Le 7 mai 1794  à Pointe-à-Pitre marque l’arrivée victorieuse de Victor Hugues et de ses mille hommes.  Victor Hugues ne peut défier les Anglais installés depuis deux mois pendant longtemps s’il n’attire pas autour de lui plus de combattants. Il a l’idée de rallier la population noire et mulâtre, libre ou non libre. Victor Hugues a une arme : le décret du 4 février 1794 instituant l’abolition de l’esclavage. Tournant ce décret à son avantage, il enrôle, en plus des soldats blancs, plus de trois mille hommes de couleur que l’on appellera les Sans-Culotte Noirs. En décembre 1794, Victor Hugues et son armée reconquièrent la Guadeloupe qui repasse aux mains de la France et de la Révolution. Mais Victor Hugues défend les idées révolutionnaires à sa façon. Il ne conçoit pas l’égalité entre les hommes et surtout s’il s’agit de gens de couleurs.

Corsaire victorieux, commissaire puis Gouverneur : les actes d’un libérateur devenu bien vite dictateur.

Victor Hugues, le libérateur de la Guadeloupe a su aussi tirer profit en pratiquant les guerres de course. Son action s’est ouverte aux îles voisines parmi lesquelles la Dominique, Sainte-Lucie, Saint-Martin. Il est entré pratiquement en guerre contre les Etats-Unis en autorisant les corsaires français à attaquer la flotte américaine. Nommé commissaire puis gouverneur, il se trouve une autre vocation : celle de rétablir l’ordre par le travail forcé. L’espoir qu’il a suscité s’est éteint au moment-même de la victoire contre les Anglais. Les Guadeloupéens et les soldats de couleur qui s’attendaient à une reconnaissance vont vite déchanter. Victor Hugues se montre en effet plus soucieux de faire revivre cette société entièrement dominée par l’économie sucrière et son mode de production esclavagiste. Nommé par la Convention pour être l’instigateur du décret abolitionniste, Victor Hugues n’aura pas de mal à commuer la liberté des esclaves en travail forcé. De la même manière, le retour à l’ordre se solde par le retour de la potence : les contre-révolutionnaires passent sous le couperet de la guillotine. Les années 1794 à 1798 furent autant d’années de terreur en Guadeloupe pendant tout le temps où Victor Hugues exerça ses fonctions de gouverneur. Le Directoire le rappelle en métropole en 1798 pour ses excès.

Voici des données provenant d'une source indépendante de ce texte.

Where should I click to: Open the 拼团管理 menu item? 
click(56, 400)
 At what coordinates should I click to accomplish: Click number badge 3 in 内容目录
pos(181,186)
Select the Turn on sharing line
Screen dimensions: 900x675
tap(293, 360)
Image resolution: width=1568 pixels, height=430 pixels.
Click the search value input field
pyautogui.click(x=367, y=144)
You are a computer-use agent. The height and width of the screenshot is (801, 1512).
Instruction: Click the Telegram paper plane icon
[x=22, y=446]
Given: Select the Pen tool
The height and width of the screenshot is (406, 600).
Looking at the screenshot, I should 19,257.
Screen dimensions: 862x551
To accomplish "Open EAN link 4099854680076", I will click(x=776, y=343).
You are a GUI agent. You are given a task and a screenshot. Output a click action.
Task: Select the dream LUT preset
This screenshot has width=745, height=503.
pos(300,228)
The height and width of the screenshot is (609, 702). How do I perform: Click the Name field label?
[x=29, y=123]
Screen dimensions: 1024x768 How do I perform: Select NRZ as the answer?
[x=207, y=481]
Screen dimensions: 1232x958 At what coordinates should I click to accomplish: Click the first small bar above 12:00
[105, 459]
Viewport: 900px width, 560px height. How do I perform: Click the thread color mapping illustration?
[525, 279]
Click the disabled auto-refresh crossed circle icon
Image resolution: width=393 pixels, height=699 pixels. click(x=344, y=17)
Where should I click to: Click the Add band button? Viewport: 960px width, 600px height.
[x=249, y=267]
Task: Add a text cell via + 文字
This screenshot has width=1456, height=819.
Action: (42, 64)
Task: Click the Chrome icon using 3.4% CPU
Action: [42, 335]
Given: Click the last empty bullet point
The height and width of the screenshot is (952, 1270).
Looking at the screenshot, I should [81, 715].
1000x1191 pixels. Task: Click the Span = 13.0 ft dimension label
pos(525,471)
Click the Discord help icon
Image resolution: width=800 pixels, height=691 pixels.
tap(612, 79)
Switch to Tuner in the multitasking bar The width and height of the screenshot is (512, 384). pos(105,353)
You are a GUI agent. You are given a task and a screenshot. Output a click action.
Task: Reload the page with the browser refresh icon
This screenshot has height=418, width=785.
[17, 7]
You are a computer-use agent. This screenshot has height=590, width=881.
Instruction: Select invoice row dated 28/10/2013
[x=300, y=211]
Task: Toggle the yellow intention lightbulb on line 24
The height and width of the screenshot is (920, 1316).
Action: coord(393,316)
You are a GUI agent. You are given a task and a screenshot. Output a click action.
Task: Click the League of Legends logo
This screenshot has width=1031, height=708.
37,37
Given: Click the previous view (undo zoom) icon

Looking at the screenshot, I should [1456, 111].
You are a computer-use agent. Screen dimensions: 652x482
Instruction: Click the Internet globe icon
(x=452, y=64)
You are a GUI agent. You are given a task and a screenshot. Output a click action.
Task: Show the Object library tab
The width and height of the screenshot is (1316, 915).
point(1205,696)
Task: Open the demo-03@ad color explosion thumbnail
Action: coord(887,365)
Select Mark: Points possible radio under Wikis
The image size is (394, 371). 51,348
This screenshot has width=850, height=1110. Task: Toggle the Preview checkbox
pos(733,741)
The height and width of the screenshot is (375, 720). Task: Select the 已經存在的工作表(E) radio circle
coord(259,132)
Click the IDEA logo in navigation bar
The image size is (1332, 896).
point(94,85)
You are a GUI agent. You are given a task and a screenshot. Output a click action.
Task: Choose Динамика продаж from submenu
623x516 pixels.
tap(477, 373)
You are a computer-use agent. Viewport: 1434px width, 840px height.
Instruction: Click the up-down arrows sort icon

L’action de Victor Hugues en Guadeloupe puis en Guyane annonce le rétablissement de l’esclavage par Napoléon en 1802.

La Convention avait misé sur Victor Hugues en 1794 pour rétablir l’ordre en Guadeloupe. Le Consulat fait de même en 1799 pour la Guyane. Cette dernière connaît un contexte épineux en la personne de son gouverneur accusé d’avoir taxé lourdement la population pour mieux dilapider le Trésor public. Là aussi, Victor Hugues n’aura de cesse d’édicter des ordres de travail qui sont autant d’invitations au travail forcé.

La fin de Victor Hugues.

Victor Hugues sera Gouverneur de la Guyane jusqu’en 1809, date à laquelle les Portugais conquièrent la Guyane. Après quelques déboires dont celui d’avoir été accusé de trahison, il est acquitté en 1814 et décide de retourner en Cayenne pour finir ses jours avant de revenir en métropole à Bordeaux où il meurt en 1826.